Ski runs were entirely human-made. Luge tracks and ski jumps relied on built-in refrigeration systems. Four of the original winter disciplines, figure skating, speed skating, curling, and ice hockey, were no longer dependent on outdoor winter at all, taking place inside fully climate-controlled arenas.
The Beijing Games were not a triumph of snowfall, but of innovation.
That same reliance on technology is shaping future Olympics. Ahead of the 2026 Winter Games in northern Italy, where snowfall was already below seasonal averages, organisers constructed large artificial lakes near major venues to secure enough water for snowmaking.
Even regions historically associated with alpine winters are now planning as if snow is no longer guaranteed.
Learning unfamiliar sports
Winter Olympic sports are deeply confusing from a Bangladeshi perspective. Curling looks like elite-level broom sweeping. Skeleton is lying face-first on a sled and trusting physics with your life, whereas bobsleigh is four people voluntarily entering a metal bullet.
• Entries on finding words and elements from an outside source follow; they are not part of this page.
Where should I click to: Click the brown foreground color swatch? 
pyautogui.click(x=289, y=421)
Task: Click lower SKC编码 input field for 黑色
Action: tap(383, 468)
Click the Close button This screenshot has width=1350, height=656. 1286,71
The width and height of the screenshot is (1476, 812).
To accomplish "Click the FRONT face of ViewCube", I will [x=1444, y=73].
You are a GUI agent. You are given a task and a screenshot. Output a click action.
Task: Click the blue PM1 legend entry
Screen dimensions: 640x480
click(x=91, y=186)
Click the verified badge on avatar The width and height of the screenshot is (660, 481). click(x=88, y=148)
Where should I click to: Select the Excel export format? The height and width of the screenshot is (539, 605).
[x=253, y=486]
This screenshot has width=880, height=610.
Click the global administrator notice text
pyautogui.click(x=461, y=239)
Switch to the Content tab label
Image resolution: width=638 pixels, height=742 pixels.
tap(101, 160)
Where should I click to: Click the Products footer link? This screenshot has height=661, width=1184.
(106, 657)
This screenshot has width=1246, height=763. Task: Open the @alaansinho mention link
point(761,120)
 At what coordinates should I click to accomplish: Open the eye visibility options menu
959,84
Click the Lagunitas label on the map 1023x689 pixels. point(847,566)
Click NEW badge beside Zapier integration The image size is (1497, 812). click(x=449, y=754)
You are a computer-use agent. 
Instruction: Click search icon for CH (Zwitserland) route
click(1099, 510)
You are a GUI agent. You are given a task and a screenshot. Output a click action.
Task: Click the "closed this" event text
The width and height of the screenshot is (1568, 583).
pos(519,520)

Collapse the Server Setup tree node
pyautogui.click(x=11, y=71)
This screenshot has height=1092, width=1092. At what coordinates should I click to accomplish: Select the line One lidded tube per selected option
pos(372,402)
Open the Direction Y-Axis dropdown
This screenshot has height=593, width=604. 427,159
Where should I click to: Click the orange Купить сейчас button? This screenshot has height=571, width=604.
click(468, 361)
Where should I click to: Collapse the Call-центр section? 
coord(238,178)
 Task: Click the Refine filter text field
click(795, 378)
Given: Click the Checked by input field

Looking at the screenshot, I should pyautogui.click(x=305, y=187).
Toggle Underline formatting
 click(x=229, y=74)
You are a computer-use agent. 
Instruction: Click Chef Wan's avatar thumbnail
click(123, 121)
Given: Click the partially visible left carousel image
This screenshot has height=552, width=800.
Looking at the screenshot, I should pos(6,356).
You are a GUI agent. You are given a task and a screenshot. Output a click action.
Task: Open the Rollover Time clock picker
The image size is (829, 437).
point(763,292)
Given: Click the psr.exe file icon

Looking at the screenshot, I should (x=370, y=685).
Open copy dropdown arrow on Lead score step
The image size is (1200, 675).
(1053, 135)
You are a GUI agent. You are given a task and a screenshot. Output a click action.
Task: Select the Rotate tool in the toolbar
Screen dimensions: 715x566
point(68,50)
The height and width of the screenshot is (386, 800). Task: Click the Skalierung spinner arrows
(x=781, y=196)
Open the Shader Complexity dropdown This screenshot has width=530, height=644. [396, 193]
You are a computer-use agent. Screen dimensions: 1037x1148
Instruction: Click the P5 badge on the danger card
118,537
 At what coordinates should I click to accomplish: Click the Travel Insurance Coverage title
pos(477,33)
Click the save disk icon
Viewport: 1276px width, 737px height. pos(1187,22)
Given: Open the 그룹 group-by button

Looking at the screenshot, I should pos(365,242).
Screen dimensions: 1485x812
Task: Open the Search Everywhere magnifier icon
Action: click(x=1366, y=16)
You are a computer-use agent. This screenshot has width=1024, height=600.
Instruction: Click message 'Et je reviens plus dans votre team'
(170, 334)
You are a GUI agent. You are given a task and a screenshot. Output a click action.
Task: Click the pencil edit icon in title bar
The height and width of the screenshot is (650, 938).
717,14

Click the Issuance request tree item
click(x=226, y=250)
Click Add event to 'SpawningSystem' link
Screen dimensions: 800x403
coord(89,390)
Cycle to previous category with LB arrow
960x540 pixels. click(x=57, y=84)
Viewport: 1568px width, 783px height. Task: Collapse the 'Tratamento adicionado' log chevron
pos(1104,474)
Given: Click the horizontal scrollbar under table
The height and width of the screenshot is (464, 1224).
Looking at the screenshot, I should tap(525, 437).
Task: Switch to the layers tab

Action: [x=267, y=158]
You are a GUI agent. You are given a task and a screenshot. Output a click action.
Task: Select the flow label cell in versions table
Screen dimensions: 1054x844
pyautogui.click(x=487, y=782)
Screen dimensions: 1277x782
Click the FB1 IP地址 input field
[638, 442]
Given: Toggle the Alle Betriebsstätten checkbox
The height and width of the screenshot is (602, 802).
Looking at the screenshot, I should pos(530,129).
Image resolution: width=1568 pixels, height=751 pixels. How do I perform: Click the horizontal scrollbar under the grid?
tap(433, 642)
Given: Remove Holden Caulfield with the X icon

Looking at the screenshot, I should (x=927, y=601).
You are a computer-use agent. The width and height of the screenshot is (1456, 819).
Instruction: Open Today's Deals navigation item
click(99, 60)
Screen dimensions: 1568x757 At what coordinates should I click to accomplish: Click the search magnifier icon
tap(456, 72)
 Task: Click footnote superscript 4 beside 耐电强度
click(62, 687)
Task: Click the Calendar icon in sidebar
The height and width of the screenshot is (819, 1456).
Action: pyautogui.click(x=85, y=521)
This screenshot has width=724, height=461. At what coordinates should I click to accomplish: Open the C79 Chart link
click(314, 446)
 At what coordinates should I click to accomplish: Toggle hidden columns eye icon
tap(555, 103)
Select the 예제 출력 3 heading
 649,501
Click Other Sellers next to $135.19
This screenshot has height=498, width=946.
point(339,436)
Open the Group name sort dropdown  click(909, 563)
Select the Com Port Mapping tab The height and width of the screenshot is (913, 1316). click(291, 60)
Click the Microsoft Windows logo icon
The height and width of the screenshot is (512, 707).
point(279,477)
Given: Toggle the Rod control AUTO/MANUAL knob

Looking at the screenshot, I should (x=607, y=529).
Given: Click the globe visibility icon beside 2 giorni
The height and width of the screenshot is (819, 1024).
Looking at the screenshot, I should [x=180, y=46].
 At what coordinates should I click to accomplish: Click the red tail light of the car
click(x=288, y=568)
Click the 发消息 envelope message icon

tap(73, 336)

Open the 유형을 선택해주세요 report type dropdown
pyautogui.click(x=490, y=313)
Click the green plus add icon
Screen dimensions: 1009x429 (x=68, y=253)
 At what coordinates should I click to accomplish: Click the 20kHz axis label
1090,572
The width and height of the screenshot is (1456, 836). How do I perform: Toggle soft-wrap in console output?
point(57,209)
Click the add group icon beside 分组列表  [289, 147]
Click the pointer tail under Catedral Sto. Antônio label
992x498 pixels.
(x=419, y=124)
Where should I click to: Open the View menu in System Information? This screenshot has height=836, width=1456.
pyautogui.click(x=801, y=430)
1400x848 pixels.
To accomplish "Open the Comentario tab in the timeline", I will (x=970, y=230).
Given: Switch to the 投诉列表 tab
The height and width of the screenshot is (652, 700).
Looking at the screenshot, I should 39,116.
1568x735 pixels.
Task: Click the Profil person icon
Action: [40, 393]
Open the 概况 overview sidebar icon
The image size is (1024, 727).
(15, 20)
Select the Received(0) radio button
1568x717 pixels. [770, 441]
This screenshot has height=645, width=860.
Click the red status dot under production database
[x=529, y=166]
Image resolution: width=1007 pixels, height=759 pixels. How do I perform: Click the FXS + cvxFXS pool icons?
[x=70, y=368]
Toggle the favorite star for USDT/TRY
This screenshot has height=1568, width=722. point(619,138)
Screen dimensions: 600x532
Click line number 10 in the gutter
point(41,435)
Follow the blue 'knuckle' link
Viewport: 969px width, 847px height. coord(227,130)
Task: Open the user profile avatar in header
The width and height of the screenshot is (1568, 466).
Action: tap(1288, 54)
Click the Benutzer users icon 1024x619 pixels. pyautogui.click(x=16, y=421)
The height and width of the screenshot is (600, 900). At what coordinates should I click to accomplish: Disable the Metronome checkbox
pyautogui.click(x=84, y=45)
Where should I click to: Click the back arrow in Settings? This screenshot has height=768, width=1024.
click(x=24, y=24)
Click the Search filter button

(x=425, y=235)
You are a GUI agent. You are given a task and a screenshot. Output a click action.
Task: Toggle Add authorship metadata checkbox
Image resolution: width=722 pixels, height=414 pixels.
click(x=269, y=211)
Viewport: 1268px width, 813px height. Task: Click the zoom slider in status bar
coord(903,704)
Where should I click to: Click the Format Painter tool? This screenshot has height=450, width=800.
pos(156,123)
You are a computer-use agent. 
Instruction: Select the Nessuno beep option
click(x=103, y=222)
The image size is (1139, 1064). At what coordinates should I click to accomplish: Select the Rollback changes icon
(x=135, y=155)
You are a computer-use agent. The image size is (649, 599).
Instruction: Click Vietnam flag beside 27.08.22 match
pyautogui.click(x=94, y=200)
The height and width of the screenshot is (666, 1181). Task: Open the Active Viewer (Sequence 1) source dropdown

None of these sports exist in our cultural memory. But neither did skateboarding once, and now it is in the Olympics. Humans adapt fast when glory is involved.
With proper coaching abroad, which many tropical athletes already do, these skills can be redirected into winter sports pathways, as proven by other non-winter nations.
Athletes should not be the limiting factor
The biggest myth is that Bangladesh lacks athletic potential. That is false. What we lack is access.
Winter athletes from tropical countries typically train overseas in Europe, North America, and East Asia using international federations and Olympic Solidarity programmes that exist specifically to broaden participation.
Translation: you do not need snow at home. You need passports, funding, and stubborn people.
Winter Olympic qualification is not just “be the fastest”. It includes:
- Ranking thresholds
- Continental representation
- Universality slots
These systems exist so the Games do not become an exclusive snow club. This is exactly how athletes from Nigeria, Jamaica, and other warm nations qualified in the past (Winter Olympics Qualification Systems, IOC).
Bangladesh would not need to win. It would just need to exist competitively.
So, can Bangladesh do it?
Let’s be honest. Bangladesh would not go to the Winter Olympics to dominate the podium. It would dominate the conversation.
A Bangladeshi athlete walking into a Winter Olympics opening ceremony would instantly become a global story about climate, access, inequality, resilience, and absurd hope.
The same way Jamaica’s bobsled team became immortal without winning gold. And that matters. The Olympics are not only about medals. They are about presence.
Technically, yes. Practically, with sustained planning and modest but focused investment. Institutionally, only with deliberate policy choices.
All it takes is snow that does not melt, sports we have never played, money we do not like spending on athletes, and a national willingness to look ridiculous before looking historic.
In other words, very on-brand mumbo-jumbo.